### PROMPT
Please convert the lines, starting at the line that contains "Open the hamburger navigation menu" and continuing through the last line, into a Markdown table with the columns "Row" and "Line text". Skip blank lines and leave the pictures out.

◇ ◇ ◇ ◇ ◇ ◇ ◇

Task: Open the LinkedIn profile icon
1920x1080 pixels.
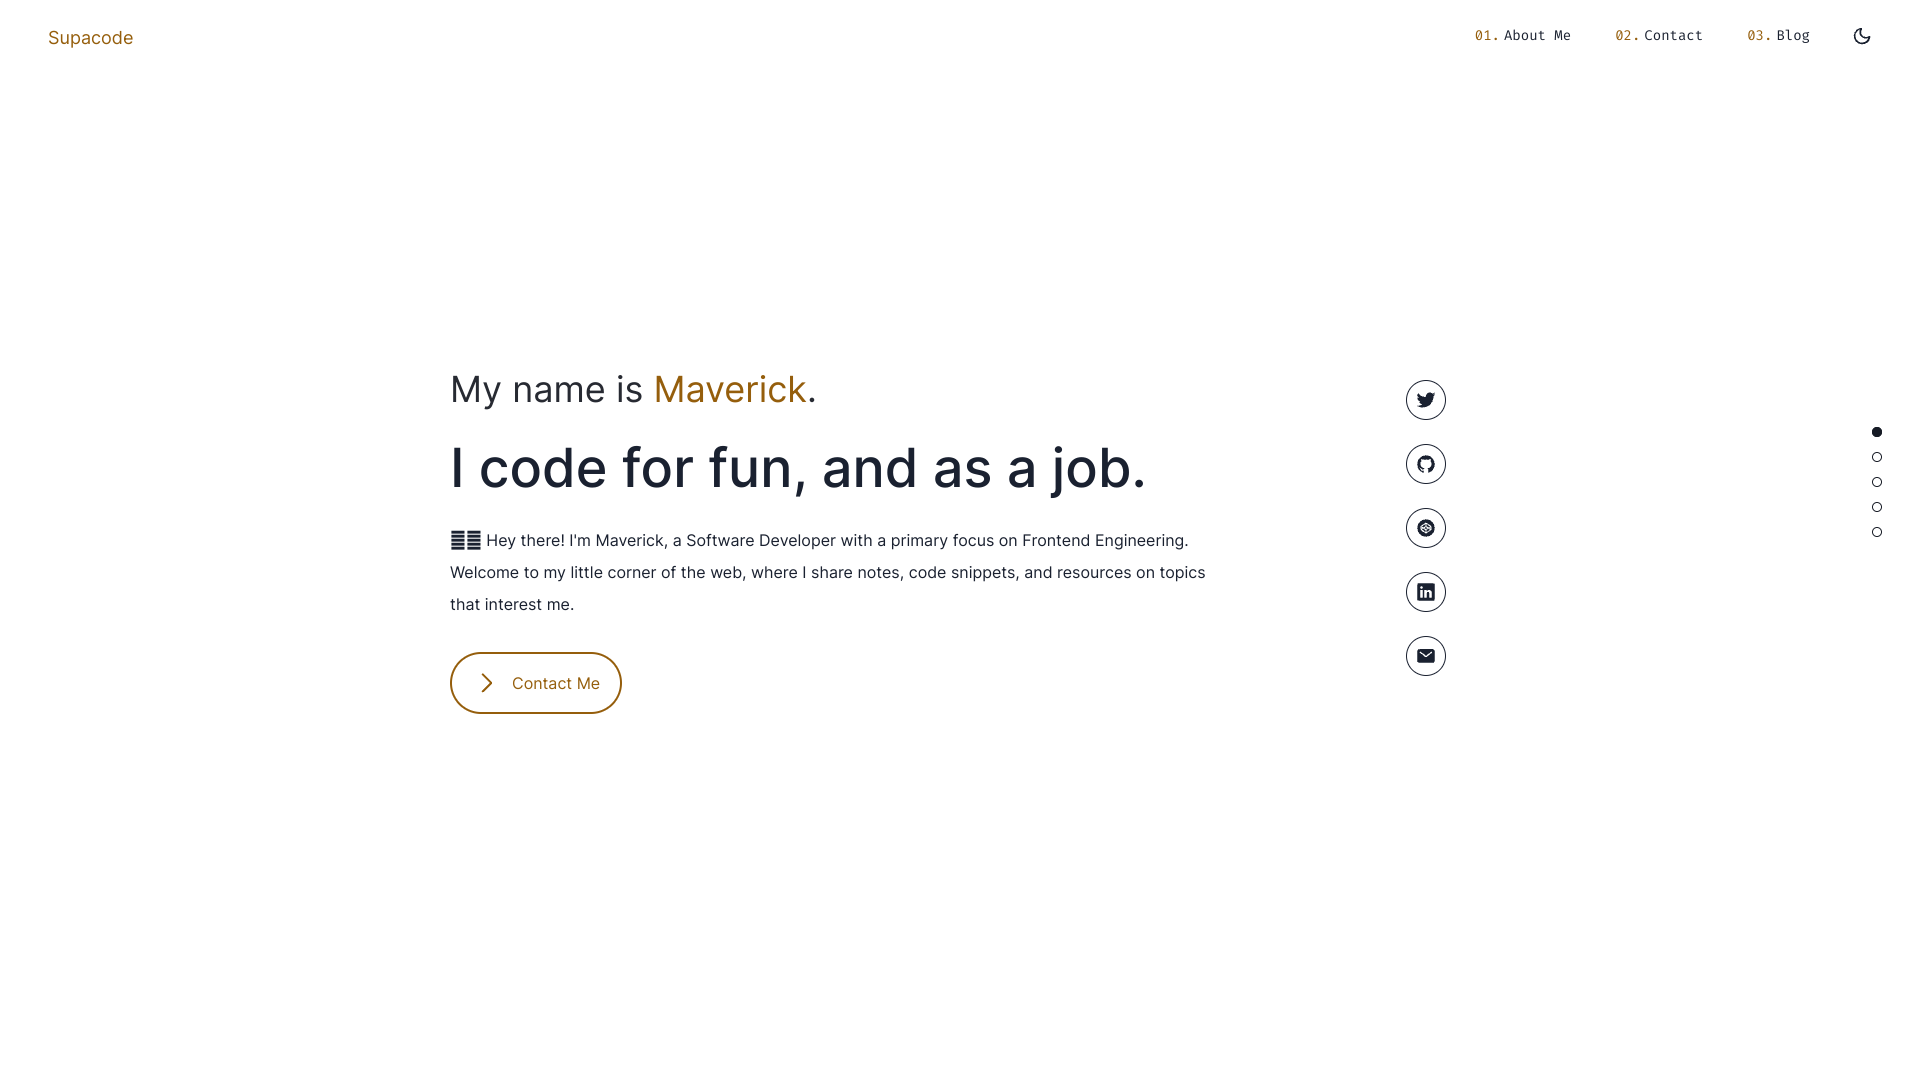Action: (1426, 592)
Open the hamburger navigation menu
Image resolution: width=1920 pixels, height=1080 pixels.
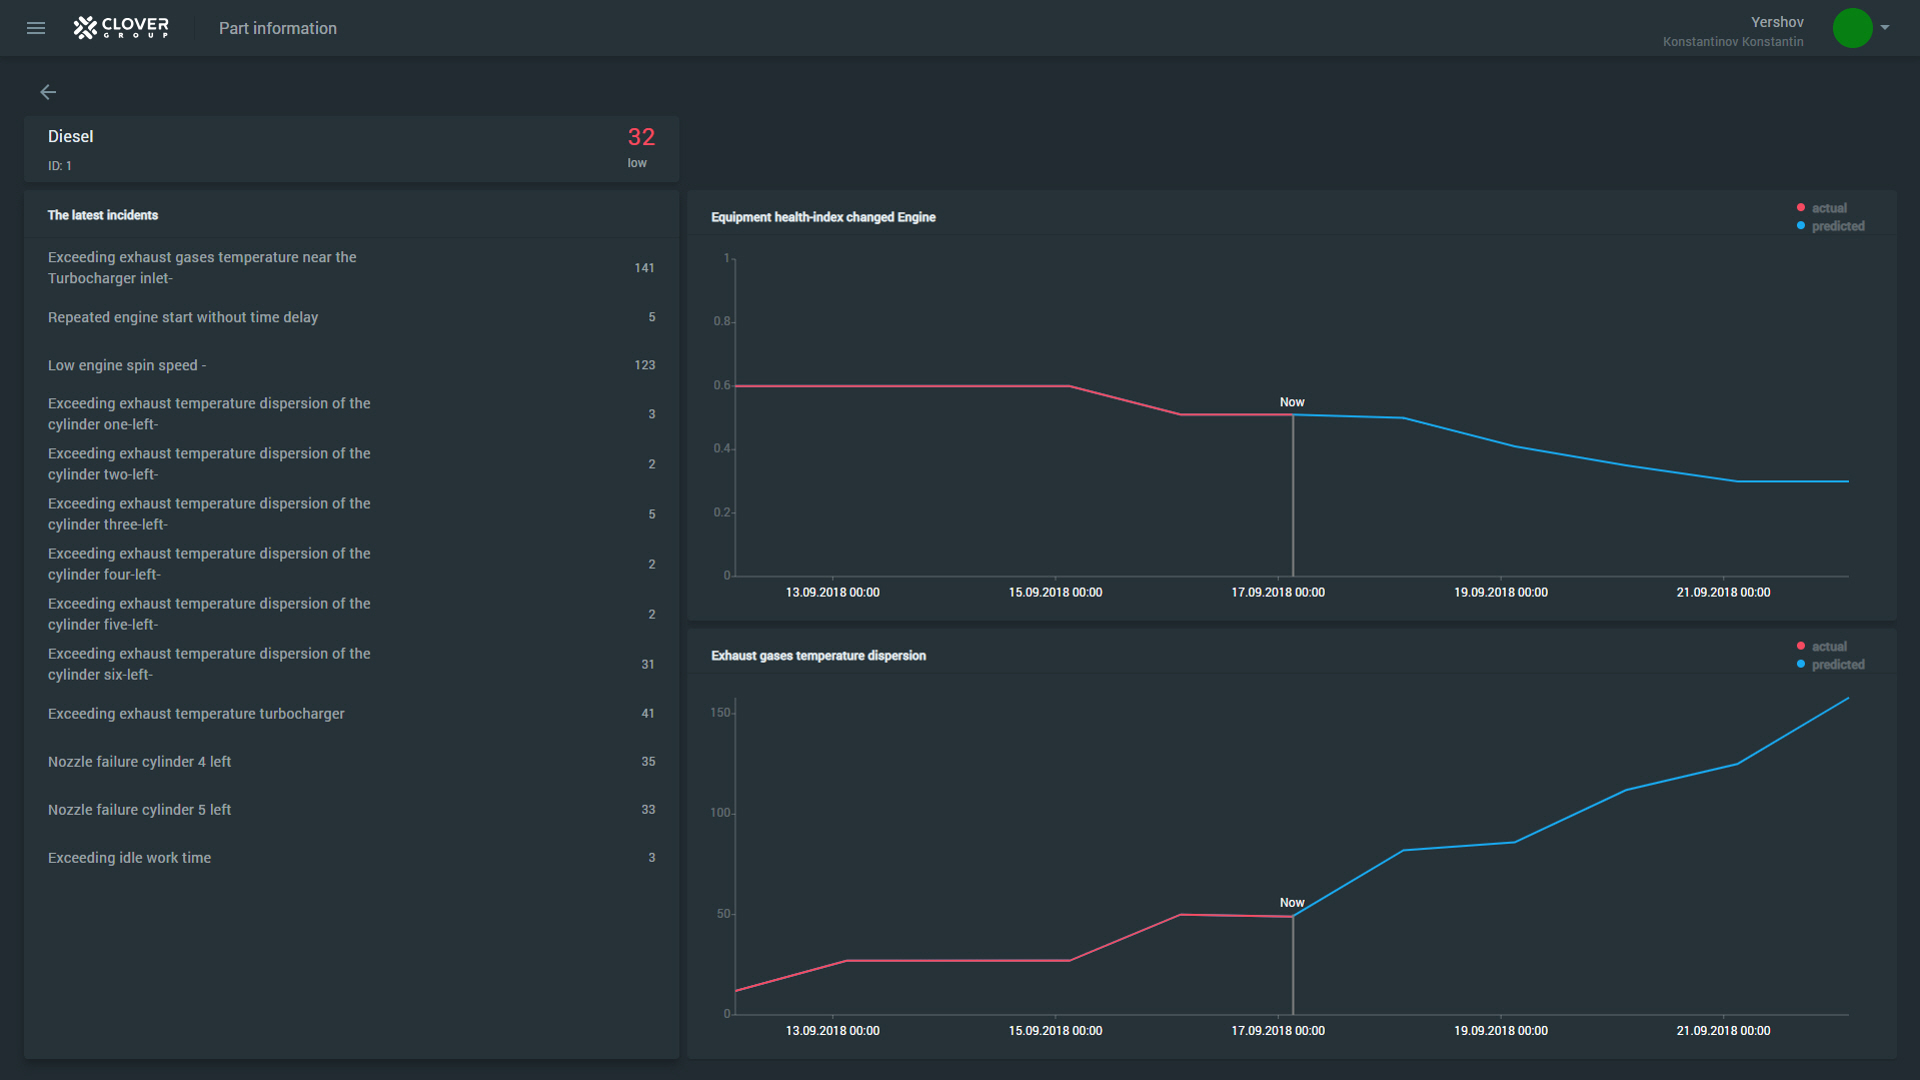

◇ ◇ ◇ ◇ ◇ ◇ ◇

### REPLY TO THE EXERCISE
| Row | Line text |
|---|---|
| 1 | Open the hamburger navigation menu |
| 2 | Image resolution: width=1920 pixels, height=1080 pixels. |